WRITTEN PROBLEM:
Retype the records below line for line, with every character as it appears.

RECORDED DATA:
◇ ◇ ◇ ◇ ◇

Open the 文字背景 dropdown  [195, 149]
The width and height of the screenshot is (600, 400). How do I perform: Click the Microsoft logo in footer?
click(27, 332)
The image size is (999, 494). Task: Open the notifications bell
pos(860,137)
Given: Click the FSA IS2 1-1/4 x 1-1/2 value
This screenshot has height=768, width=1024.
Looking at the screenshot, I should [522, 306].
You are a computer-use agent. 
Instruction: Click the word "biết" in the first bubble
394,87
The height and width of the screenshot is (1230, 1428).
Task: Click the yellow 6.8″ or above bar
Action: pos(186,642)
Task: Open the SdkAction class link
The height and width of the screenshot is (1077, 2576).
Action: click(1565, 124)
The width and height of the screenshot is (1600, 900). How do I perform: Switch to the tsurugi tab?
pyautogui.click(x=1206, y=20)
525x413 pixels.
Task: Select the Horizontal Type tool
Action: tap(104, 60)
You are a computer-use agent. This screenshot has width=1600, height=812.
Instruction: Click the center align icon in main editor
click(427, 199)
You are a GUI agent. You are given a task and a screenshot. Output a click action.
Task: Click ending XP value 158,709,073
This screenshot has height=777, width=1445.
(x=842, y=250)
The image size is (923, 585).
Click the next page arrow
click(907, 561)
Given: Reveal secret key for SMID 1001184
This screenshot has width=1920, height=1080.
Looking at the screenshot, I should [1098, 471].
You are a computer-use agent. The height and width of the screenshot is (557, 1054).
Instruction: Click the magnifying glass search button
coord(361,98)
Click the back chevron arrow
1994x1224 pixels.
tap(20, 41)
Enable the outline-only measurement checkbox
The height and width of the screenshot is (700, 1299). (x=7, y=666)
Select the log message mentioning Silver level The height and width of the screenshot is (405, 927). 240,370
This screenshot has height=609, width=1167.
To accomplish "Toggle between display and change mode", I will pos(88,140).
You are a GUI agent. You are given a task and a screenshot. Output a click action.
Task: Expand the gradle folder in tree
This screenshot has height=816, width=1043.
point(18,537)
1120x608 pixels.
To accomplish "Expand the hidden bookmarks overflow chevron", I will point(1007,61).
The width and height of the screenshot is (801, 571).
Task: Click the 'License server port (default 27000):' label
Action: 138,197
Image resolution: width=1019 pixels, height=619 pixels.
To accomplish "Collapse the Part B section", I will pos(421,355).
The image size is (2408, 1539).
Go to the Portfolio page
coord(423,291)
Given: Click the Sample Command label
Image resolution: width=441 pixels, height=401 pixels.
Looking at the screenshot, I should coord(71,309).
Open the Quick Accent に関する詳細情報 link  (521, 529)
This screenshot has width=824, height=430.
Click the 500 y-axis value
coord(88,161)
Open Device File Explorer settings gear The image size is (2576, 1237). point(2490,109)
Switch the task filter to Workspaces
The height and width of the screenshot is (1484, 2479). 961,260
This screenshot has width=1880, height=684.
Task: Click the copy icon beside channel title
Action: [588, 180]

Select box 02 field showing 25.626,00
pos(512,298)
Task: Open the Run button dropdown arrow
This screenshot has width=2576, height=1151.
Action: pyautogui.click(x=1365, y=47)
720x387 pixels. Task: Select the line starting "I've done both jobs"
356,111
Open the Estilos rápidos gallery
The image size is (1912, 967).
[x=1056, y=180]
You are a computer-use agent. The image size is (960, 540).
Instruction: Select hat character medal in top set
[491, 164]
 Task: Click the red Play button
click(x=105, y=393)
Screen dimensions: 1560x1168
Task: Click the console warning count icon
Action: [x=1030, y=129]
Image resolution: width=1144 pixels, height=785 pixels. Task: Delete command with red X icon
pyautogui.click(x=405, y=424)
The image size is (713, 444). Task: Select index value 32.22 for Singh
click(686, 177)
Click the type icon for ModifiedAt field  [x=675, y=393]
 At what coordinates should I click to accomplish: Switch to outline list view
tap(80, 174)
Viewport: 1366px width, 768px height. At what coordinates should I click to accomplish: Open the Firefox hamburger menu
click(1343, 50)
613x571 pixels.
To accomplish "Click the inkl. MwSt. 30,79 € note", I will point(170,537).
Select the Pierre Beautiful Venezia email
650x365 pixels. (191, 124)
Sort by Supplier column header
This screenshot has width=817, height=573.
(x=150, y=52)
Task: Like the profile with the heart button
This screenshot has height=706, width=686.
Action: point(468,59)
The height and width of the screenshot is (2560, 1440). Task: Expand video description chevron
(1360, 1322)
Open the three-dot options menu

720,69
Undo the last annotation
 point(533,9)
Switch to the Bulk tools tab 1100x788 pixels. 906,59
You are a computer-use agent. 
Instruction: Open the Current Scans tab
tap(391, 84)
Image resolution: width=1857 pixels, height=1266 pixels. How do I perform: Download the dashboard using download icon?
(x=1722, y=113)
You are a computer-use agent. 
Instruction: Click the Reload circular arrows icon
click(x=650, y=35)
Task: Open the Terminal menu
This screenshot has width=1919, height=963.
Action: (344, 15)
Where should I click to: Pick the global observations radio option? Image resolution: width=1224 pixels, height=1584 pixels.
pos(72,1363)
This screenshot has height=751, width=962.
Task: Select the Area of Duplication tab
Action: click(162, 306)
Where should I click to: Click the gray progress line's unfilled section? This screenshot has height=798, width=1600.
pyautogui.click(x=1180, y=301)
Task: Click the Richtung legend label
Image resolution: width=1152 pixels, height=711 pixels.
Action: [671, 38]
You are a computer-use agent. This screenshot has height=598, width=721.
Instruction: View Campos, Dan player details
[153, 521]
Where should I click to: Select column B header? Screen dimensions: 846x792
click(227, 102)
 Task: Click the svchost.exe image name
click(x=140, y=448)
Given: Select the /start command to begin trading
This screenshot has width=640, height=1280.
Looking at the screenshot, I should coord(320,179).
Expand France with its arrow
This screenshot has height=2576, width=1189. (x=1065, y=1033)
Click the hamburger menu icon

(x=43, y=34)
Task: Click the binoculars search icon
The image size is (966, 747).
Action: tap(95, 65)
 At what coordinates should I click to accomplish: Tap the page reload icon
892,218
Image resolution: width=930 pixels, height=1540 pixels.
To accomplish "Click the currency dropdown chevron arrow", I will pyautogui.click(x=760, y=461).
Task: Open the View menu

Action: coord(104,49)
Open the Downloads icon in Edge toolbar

◇ ◇ ◇ ◇ ◇

OUTPUT:
Open the 文字背景 dropdown  [195, 149]
The width and height of the screenshot is (600, 400). How do I perform: Click the Microsoft logo in footer?
click(27, 332)
The image size is (999, 494). Task: Open the notifications bell
pos(860,137)
Given: Click the FSA IS2 1-1/4 x 1-1/2 value
This screenshot has height=768, width=1024.
Looking at the screenshot, I should [522, 306].
You are a computer-use agent. 
Instruction: Click the word "biết" in the first bubble
394,87
The height and width of the screenshot is (1230, 1428).
Task: Click the yellow 6.8″ or above bar
Action: pos(186,642)
Task: Open the SdkAction class link
The height and width of the screenshot is (1077, 2576).
Action: click(1565, 124)
The width and height of the screenshot is (1600, 900). How do I perform: Switch to the tsurugi tab?
pyautogui.click(x=1206, y=20)
525x413 pixels.
Task: Select the Horizontal Type tool
Action: tap(104, 60)
You are a computer-use agent. This screenshot has width=1600, height=812.
Instruction: Click the center align icon in main editor
click(427, 199)
You are a GUI agent. You are given a task and a screenshot. Output a click action.
Task: Click ending XP value 158,709,073
This screenshot has height=777, width=1445.
(x=842, y=250)
The image size is (923, 585).
Click the next page arrow
click(907, 561)
Given: Reveal secret key for SMID 1001184
This screenshot has width=1920, height=1080.
Looking at the screenshot, I should [1098, 471].
You are a computer-use agent. The height and width of the screenshot is (557, 1054).
Instruction: Click the magnifying glass search button
coord(361,98)
Click the back chevron arrow
1994x1224 pixels.
tap(20, 41)
Enable the outline-only measurement checkbox
The height and width of the screenshot is (700, 1299). (x=7, y=666)
Select the log message mentioning Silver level The height and width of the screenshot is (405, 927). 240,370
This screenshot has height=609, width=1167.
To accomplish "Toggle between display and change mode", I will pos(88,140).
You are a GUI agent. You are given a task and a screenshot. Output a click action.
Task: Expand the gradle folder in tree
This screenshot has height=816, width=1043.
point(18,537)
1120x608 pixels.
To accomplish "Expand the hidden bookmarks overflow chevron", I will point(1007,61).
The width and height of the screenshot is (801, 571).
Task: Click the 'License server port (default 27000):' label
Action: 138,197
Image resolution: width=1019 pixels, height=619 pixels.
To accomplish "Collapse the Part B section", I will pos(421,355).
The image size is (2408, 1539).
Go to the Portfolio page
coord(423,291)
Given: Click the Sample Command label
Image resolution: width=441 pixels, height=401 pixels.
Looking at the screenshot, I should coord(71,309).
Open the Quick Accent に関する詳細情報 link  (521, 529)
This screenshot has width=824, height=430.
Click the 500 y-axis value
coord(88,161)
Open Device File Explorer settings gear The image size is (2576, 1237). point(2490,109)
Switch the task filter to Workspaces
The height and width of the screenshot is (1484, 2479). 961,260
This screenshot has width=1880, height=684.
Task: Click the copy icon beside channel title
Action: [588, 180]

Select box 02 field showing 25.626,00
pos(512,298)
Task: Open the Run button dropdown arrow
This screenshot has width=2576, height=1151.
Action: pyautogui.click(x=1365, y=47)
720x387 pixels. Task: Select the line starting "I've done both jobs"
356,111
Open the Estilos rápidos gallery
The image size is (1912, 967).
[x=1056, y=180]
You are a computer-use agent. The image size is (960, 540).
Instruction: Select hat character medal in top set
[491, 164]
 Task: Click the red Play button
click(x=105, y=393)
Screen dimensions: 1560x1168
Task: Click the console warning count icon
Action: [x=1030, y=129]
Image resolution: width=1144 pixels, height=785 pixels. Task: Delete command with red X icon
pyautogui.click(x=405, y=424)
The image size is (713, 444). Task: Select index value 32.22 for Singh
click(686, 177)
Click the type icon for ModifiedAt field  [x=675, y=393]
 At what coordinates should I click to accomplish: Switch to outline list view
tap(80, 174)
Viewport: 1366px width, 768px height. At what coordinates should I click to accomplish: Open the Firefox hamburger menu
click(1343, 50)
613x571 pixels.
To accomplish "Click the inkl. MwSt. 30,79 € note", I will point(170,537).
Select the Pierre Beautiful Venezia email
650x365 pixels. (191, 124)
Sort by Supplier column header
This screenshot has width=817, height=573.
(x=150, y=52)
Task: Like the profile with the heart button
This screenshot has height=706, width=686.
Action: point(468,59)
The height and width of the screenshot is (2560, 1440). Task: Expand video description chevron
(1360, 1322)
Open the three-dot options menu

720,69
Undo the last annotation
 point(533,9)
Switch to the Bulk tools tab 1100x788 pixels. 906,59
You are a computer-use agent. 
Instruction: Open the Current Scans tab
tap(391, 84)
Image resolution: width=1857 pixels, height=1266 pixels. How do I perform: Download the dashboard using download icon?
(x=1722, y=113)
You are a computer-use agent. 
Instruction: Click the Reload circular arrows icon
click(x=650, y=35)
Task: Open the Terminal menu
This screenshot has width=1919, height=963.
Action: (344, 15)
Where should I click to: Pick the global observations radio option? Image resolution: width=1224 pixels, height=1584 pixels.
pos(72,1363)
This screenshot has height=751, width=962.
Task: Select the Area of Duplication tab
Action: click(162, 306)
Where should I click to: Click the gray progress line's unfilled section? This screenshot has height=798, width=1600.
pyautogui.click(x=1180, y=301)
Task: Click the Richtung legend label
Image resolution: width=1152 pixels, height=711 pixels.
Action: [671, 38]
You are a computer-use agent. This screenshot has height=598, width=721.
Instruction: View Campos, Dan player details
[153, 521]
Where should I click to: Select column B header? Screen dimensions: 846x792
click(227, 102)
 Task: Click the svchost.exe image name
click(x=140, y=448)
Given: Select the /start command to begin trading
This screenshot has width=640, height=1280.
Looking at the screenshot, I should coord(320,179).
Expand France with its arrow
This screenshot has height=2576, width=1189. (x=1065, y=1033)
Click the hamburger menu icon

(x=43, y=34)
Task: Click the binoculars search icon
The image size is (966, 747).
Action: tap(95, 65)
 At what coordinates should I click to accomplish: Tap the page reload icon
892,218
Image resolution: width=930 pixels, height=1540 pixels.
To accomplish "Click the currency dropdown chevron arrow", I will pyautogui.click(x=760, y=461).
Task: Open the View menu

Action: coord(104,49)
Open the Downloads icon in Edge toolbar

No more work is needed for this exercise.